Edwina says that despite Seb's serious illness, it was a blessing they didn't consider death to be an option.

"We didn't know we needed to cotton wool him and we certainly didn't helicopter parent him because of his illness. We just went on living a full life with our beautiful baby." 

At 10 months, Seb suffered a catastrophic seizure that he did not recover from. 

He was admitted into Sydney Children's Hospital on a Friday and like on previous occasions, Edwina and Ant remained by his bedside full of hope that he would wake up. But after an MRI scan on Monday, their neurologist delivered the devastating news that Seb's brain had died some time over the weekend. 

In a deeply personal post on her website The Griefy Way, Edwina writes about the moment after they were told Seb was gone. 

"I remember screaming that 'I didn’t know'. 
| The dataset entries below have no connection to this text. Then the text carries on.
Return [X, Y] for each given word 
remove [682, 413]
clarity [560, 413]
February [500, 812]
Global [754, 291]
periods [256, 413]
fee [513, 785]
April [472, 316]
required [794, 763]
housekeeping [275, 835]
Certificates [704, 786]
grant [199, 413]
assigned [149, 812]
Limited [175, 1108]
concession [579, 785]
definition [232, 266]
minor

"I didn’t know that the last time I saw his smile, was the last time. The last time I heard him gurgling, a farewell. His sparkling beautiful eyes, laughing with me, the finale. 

"I held him in my arms on Thursday night and gave him his bottle. He played with my hair as he fell asleep. If only I could have had him back for one minute, to have been more present, to know it was our last. I just didn’t know."

The couple enquired about organ donation before being left alone with Seb to grieve and make phone calls to family. In the darkest of moments, Edwina took some comfort from knowing that Seb’s kidneys gave new life to a young adult who had been on dialysis for three years. 

The next few weeks passed in a blur for the family who went home from hospital without their beloved baby son.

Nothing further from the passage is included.